THE TASK
Copy out the passage below about the deer virus and coyotes, word for word from start to finish, without changing anything.

BEGIN DOCUMENT PASSAGE

5-26-10 At Poplar Creek Forest Preserve , Cook County forest preserve district biologists take careful data on the captured 3 pups before releasing them back to their den. The 3 coyoite pups ... two were female and one was male. sun-times photo by al podgorski
EHD does not affect humans or impact the safety of consumed deer.
EHD is caused by the bite of an infected midge; once there has been a hard freeze, the insects die off for the winter, eliminating new cases of EHD.
It’s the most significant disease of white-tailed deer in the United States
It’s most prevalent in Southeastern United States.
Outbreaks often are associated with drought.
It can result in high deer mortality in some areas (usually 25 percent, but up to 50 percent in rare instances).
Source: Kentucky Department of Fish and Wildlife
Updated: February 4, 2013 2:41PM
A virus that killed hundreds of white-tailed deer in parts of northeastern Illinois means coyotes here are heading into winter fat and happy.
But the die-off last fall that left numerous carcasses for coyotes to eat means there will be fewer deer around this winter for the hungry critters to scavenge.

END DOCUMENT PASSAGE
BEGIN PROVIDED MATERIAL

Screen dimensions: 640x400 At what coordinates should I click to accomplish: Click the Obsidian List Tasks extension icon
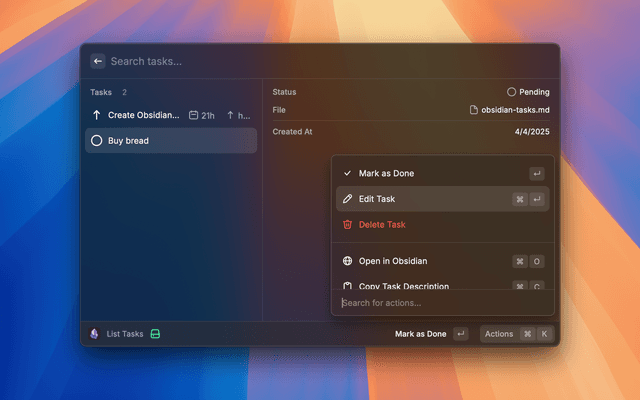click(x=94, y=334)
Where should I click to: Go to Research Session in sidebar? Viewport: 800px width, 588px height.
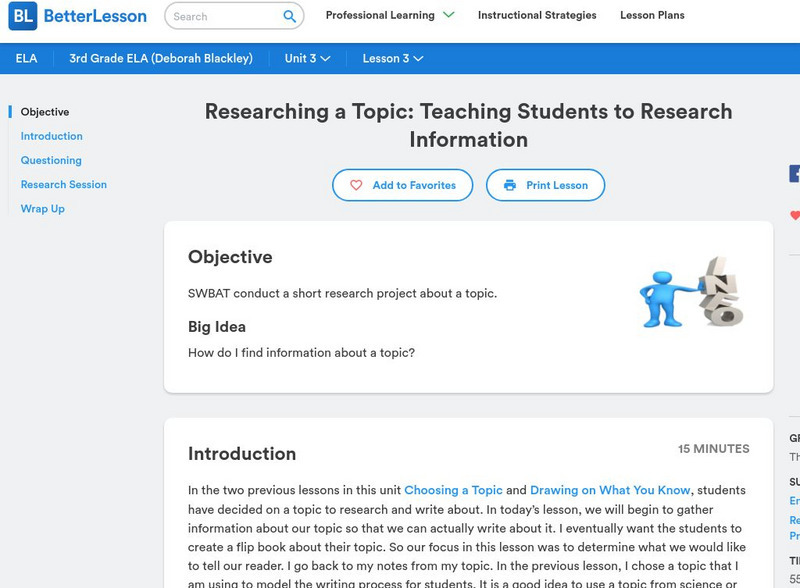[x=64, y=184]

END PROVIDED MATERIAL

WRITTEN ANSWER
5-26-10 At Poplar Creek Forest Preserve , Cook County forest preserve district biologists take careful data on the captured 3 pups before releasing them back to their den. The 3 coyoite pups ... two were female and one was male. sun-times photo by al podgorski
EHD does not affect humans or impact the safety of consumed deer.
EHD is caused by the bite of an infected midge; once there has been a hard freeze, the insects die off for the winter, eliminating new cases of EHD.
It’s the most significant disease of white-tailed deer in the United States
It’s most prevalent in Southeastern United States.
Outbreaks often are associated with drought.
It can result in high deer mortality in some areas (usually 25 percent, but up to 50 percent in rare instances).
Source: Kentucky Department of Fish and Wildlife
Updated: February 4, 2013 2:41PM
A virus that killed hundreds of white-tailed deer in parts of northeastern Illinois means coyotes here are heading into winter fat and happy.
But the die-off last fall that left numerous carcasses for coyotes to eat means there will be fewer deer around this winter for the hungry critters to scavenge.